• _Stored items_:
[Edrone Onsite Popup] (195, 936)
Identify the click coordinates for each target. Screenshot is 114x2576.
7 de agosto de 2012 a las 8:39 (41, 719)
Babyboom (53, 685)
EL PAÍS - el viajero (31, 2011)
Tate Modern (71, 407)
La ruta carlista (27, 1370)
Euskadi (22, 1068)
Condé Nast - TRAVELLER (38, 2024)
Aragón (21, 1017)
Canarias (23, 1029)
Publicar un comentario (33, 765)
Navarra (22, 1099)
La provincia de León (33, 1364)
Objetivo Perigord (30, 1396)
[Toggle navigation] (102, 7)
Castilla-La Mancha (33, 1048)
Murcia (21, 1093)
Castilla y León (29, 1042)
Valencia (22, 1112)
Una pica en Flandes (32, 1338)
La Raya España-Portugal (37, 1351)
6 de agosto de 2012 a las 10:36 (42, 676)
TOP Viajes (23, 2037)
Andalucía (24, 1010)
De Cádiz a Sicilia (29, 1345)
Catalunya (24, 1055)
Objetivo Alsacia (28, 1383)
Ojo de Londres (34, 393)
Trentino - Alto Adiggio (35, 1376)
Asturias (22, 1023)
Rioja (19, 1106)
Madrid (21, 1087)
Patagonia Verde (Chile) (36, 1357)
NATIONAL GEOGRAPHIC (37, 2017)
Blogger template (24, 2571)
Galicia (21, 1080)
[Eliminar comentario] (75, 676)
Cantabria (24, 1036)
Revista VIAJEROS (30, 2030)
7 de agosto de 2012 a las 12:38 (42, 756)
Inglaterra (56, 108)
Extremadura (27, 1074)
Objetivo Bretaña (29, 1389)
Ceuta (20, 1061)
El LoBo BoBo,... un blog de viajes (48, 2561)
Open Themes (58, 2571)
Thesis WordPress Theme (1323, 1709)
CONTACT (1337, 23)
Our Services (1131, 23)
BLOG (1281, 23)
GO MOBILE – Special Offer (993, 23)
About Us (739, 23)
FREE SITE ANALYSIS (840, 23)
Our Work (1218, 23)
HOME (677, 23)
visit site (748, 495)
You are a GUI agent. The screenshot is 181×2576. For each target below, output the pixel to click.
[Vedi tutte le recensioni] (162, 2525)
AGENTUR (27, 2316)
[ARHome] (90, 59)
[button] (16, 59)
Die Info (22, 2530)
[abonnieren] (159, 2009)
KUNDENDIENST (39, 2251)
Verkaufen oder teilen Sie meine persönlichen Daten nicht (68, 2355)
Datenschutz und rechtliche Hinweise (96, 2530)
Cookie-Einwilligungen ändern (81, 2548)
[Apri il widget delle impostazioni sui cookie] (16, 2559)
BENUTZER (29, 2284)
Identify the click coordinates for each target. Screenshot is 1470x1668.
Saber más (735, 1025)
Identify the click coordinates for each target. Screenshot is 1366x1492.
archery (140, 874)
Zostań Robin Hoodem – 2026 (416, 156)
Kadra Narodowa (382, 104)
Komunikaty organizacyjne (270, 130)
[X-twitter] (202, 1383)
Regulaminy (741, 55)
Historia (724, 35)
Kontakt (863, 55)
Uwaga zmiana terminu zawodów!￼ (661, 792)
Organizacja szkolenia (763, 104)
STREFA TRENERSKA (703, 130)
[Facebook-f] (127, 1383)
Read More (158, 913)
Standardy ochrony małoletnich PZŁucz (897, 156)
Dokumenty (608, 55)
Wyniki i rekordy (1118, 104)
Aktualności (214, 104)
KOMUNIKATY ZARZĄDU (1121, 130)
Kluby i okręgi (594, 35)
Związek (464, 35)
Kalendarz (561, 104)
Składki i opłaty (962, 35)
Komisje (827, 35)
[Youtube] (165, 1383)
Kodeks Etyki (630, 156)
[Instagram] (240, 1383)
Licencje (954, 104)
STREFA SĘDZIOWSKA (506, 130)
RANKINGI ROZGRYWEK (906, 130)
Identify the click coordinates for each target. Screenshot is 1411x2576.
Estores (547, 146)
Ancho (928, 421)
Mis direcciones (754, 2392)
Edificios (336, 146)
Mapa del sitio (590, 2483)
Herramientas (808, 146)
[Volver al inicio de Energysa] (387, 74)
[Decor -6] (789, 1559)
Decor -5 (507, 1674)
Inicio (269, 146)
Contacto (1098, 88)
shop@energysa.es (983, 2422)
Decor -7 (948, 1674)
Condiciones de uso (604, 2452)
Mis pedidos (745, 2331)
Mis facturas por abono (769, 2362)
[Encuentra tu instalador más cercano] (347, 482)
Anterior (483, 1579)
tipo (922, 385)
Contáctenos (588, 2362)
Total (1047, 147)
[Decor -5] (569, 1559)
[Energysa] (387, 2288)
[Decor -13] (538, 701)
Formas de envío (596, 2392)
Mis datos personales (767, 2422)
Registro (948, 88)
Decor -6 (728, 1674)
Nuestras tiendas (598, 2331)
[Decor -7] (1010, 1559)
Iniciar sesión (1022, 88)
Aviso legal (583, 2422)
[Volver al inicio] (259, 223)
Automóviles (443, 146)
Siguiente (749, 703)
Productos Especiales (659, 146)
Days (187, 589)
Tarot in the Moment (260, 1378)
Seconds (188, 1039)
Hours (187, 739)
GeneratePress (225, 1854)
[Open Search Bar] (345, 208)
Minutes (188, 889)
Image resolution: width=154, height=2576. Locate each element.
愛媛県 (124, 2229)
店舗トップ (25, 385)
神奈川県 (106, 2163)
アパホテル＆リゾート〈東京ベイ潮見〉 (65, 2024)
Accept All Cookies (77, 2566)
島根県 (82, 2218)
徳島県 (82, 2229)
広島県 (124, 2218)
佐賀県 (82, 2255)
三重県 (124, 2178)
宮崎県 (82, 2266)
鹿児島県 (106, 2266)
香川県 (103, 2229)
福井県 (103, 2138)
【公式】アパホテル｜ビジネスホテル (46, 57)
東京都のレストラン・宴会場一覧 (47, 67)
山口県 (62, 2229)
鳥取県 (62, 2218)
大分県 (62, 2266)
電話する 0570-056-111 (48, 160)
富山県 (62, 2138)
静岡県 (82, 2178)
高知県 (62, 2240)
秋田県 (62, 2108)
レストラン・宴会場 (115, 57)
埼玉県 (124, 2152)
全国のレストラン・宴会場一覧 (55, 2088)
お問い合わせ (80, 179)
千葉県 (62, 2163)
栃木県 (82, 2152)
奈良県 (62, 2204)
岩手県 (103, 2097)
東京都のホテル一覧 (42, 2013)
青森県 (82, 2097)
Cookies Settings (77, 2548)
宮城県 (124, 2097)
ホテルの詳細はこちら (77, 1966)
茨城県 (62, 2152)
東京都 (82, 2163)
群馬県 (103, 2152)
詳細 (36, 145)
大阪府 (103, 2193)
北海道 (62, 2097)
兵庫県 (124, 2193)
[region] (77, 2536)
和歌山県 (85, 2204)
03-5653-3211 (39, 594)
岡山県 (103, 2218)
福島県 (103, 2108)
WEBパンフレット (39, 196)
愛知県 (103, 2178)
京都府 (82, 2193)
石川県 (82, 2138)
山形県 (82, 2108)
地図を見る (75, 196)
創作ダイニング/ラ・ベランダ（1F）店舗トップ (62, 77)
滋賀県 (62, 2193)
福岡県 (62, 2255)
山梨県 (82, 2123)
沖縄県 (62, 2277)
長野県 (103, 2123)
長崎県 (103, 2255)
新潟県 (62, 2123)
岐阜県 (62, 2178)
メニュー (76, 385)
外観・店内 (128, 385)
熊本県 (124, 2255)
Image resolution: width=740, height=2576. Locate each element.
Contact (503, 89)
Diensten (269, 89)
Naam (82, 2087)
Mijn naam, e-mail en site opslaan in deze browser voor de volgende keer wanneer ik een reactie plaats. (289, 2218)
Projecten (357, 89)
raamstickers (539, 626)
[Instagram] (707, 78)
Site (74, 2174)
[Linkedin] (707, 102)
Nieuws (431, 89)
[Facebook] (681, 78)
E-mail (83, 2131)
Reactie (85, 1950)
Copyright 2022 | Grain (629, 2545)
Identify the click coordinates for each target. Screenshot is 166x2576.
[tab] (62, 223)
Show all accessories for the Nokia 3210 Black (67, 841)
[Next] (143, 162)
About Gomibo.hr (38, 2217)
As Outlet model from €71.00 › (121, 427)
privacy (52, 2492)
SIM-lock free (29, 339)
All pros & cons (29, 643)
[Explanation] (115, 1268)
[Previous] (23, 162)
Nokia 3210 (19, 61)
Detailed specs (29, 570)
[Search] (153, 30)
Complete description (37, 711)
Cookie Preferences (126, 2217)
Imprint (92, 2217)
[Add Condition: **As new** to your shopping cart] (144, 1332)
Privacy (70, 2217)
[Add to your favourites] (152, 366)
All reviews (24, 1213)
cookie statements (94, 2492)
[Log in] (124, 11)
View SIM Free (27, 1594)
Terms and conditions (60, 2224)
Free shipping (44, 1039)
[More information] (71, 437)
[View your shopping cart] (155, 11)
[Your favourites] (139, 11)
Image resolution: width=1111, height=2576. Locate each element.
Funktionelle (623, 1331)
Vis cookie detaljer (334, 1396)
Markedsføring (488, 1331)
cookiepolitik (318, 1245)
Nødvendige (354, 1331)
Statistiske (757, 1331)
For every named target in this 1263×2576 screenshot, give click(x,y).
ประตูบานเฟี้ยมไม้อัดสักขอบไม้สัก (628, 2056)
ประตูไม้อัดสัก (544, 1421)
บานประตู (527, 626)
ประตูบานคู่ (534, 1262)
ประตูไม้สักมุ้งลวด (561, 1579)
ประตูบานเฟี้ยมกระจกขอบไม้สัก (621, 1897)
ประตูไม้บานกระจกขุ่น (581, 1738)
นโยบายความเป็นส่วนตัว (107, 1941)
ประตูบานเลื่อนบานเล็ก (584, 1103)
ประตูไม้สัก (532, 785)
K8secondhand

• _Task prompt_:
Retype the portion of the data above that starts on the line with "Mis direcciones (754, 2392)" and finishes on the line with "[Encuentra tu instalador", including both of those lines.

• _Finished task_:
Mis direcciones (754, 2392)
Edificios (336, 146)
Mapa del sitio (590, 2483)
Herramientas (808, 146)
[Volver al inicio de Energysa] (387, 74)
[Decor -6] (789, 1559)
Decor -5 (507, 1674)
Inicio (269, 146)
Contacto (1098, 88)
shop@energysa.es (983, 2422)
Decor -7 (948, 1674)
Condiciones de uso (604, 2452)
Mis pedidos (745, 2331)
Mis facturas por abono (769, 2362)
[Encuentra tu instalador más cercano] (347, 482)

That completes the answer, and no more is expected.